Kedua, secara syar’i. Allah Swt. telah memerintahkan kaum Muslim masuk Islam secara kâffah (QS al-Baqarah [32]: 208) untuk melanjutkan kehidupan Islam hingga menjadi umat terbaik (QS Ali Imran [3]: 110). Rasulullah saw. pun terus berjuang demi Islam. Dalam rangka mengimplementasikan hal tersebut, Beliau mencontohkan metode yang ditempuhnya; mulai dari pembinaan para Sahabat, membentuk jamaah, melakukan interaksi dengan umat (tafâ’ul ma’a al-ummah) dengan menyerang ide/hukum/kebiasaan yang bertentangan dengan Islam serta membongkar rencana jahat kaum kafir Quraisy. Semua itu, Beliau lakukan tanpa kekerasan sekalipun siksaan menimpa Beliau dan para Sahabatnya.

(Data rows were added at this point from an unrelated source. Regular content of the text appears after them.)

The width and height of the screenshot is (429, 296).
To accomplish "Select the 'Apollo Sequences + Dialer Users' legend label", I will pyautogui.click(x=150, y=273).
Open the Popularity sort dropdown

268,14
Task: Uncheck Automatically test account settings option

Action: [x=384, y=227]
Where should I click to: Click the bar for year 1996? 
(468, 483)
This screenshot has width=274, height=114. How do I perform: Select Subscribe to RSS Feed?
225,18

Beliau menyodorkan dirinya kepada para pemimpin kabilah untuk menawarkan Islam, lalu memintanya memberikan dukungan kekuatan demi kemenangan Islam (thalab an-nushrah) hingga Allah Swt. memberinya kemenangan dengan berdirinya pemerintahan/negara di Madinah.
Jalan ini diperintahkan oleh Allah Swt. untuk diikuti (QS Yusuf [12]: 108; QS al-An’am [6]: 153). Bahkan Allah Swt memerintahkan agar ada kelompok/partai yang melakukan dakwah seperti itu:
وَلْتَكُنْ مِنْكُمْ أُمَّةٌ يَدْعُونَ إِلَى الْخَيْرِ وَيَأْمُرُونَ بِالْمَعْرُوفِ وَيَنْهَوْنَ عَنِ الْمُنْكَرِ وَأُولَئِكَ هُمُ الْمُفْلِحُونَ
Hendaklah ada di antara kalian segolongan umat yang menyerukan kebajikan dan melakukan amar makruf nahi mungkar. Merekalah orang-orang yang beruntung (QS Ali Imran [3]: 104).

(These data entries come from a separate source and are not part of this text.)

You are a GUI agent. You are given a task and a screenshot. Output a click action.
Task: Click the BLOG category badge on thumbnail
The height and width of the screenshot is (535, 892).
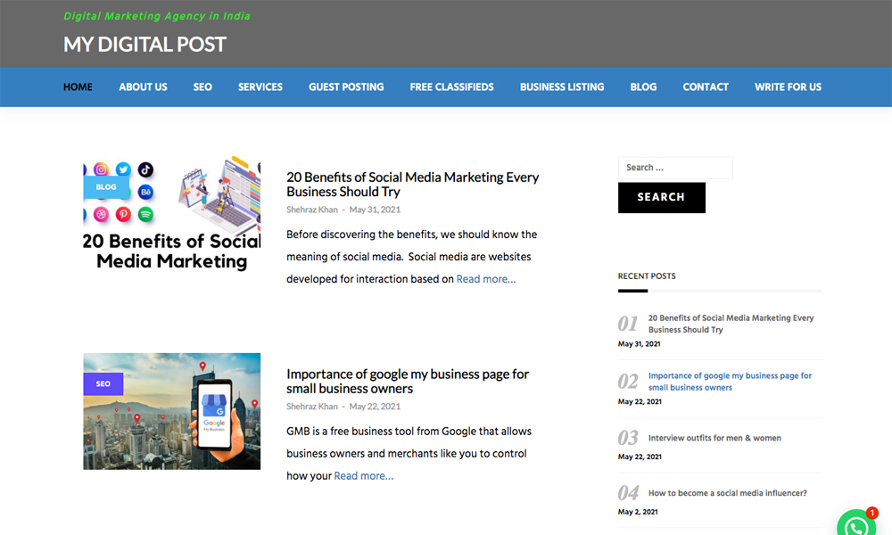point(106,187)
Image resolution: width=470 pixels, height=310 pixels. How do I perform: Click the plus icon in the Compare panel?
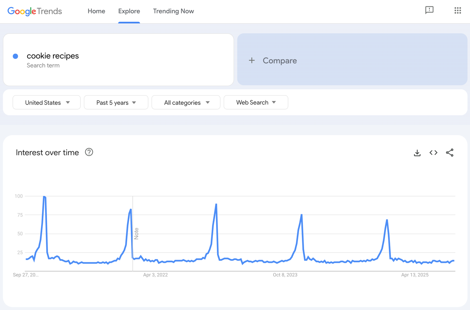pos(252,60)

Berdasarkan hal tersebut, dengan mencontoh sirah Nabi saw., terang bahwa untuk mewujudkan Islam diperlukan kejelasan fikrah tentang masyarakat/negara yang akan dibangun. Selain itu, pencapaian masyarakat/negara seperti itu ditempuh dengan metode (tharîqah):
-
Adanya partai atau jamaah yang mengemban Islam sebagai mabda’ (ideologi) untuk menerapkan hukum Islam (baik fikrah maupun tharîqah-nya).
-
Melakukan pembinaan intensif dan pembentukan opini umum (ra’y[un] ’âm) yang didasarkan pada kesadaran umum (wa’y[un] ’âm).
-
Melakukan pencarian pertolongan (thalab an-nushrah) dan kekuatan dari putra-putri umat Islam. Semua itu untuk menghilang-kan hambatan fisik. Lalu terjadilah penyerahan kekuasaan dari umat (istilâm al-hukm) kepada seseorang yang dibaiat sebagai khalifah.
-
Memproklamirkan Kekhilafahan Islam.
Perjuangan menegakkan Islam secara kâffah dalam Khilafah merupakan pekerjaan besar. Bukan hanya kesungguhan dan semangat yang diperlukan, melainkan juga pemahaman yang jernih tanpa keremang-remangan tentang fikrah yang hendak diwujudkan dan tharîqah yang harus ditempuh. Siapapun di antara komponen umat Islam yang memiliki kejernihan tersebut harus mengambil tanggung jawab untuk memimpin umat Islam untuk bersama-sama berjuang. Jika selama ini yang lantang menyuarakan penerapan syariah Islam dan Khilafah adalah Hizbut Tahrir, maka tidak salah jika Hizb memikul tanggung jawab di pundaknya untuk terjun langsung di tengah umat memimpin perjuangan.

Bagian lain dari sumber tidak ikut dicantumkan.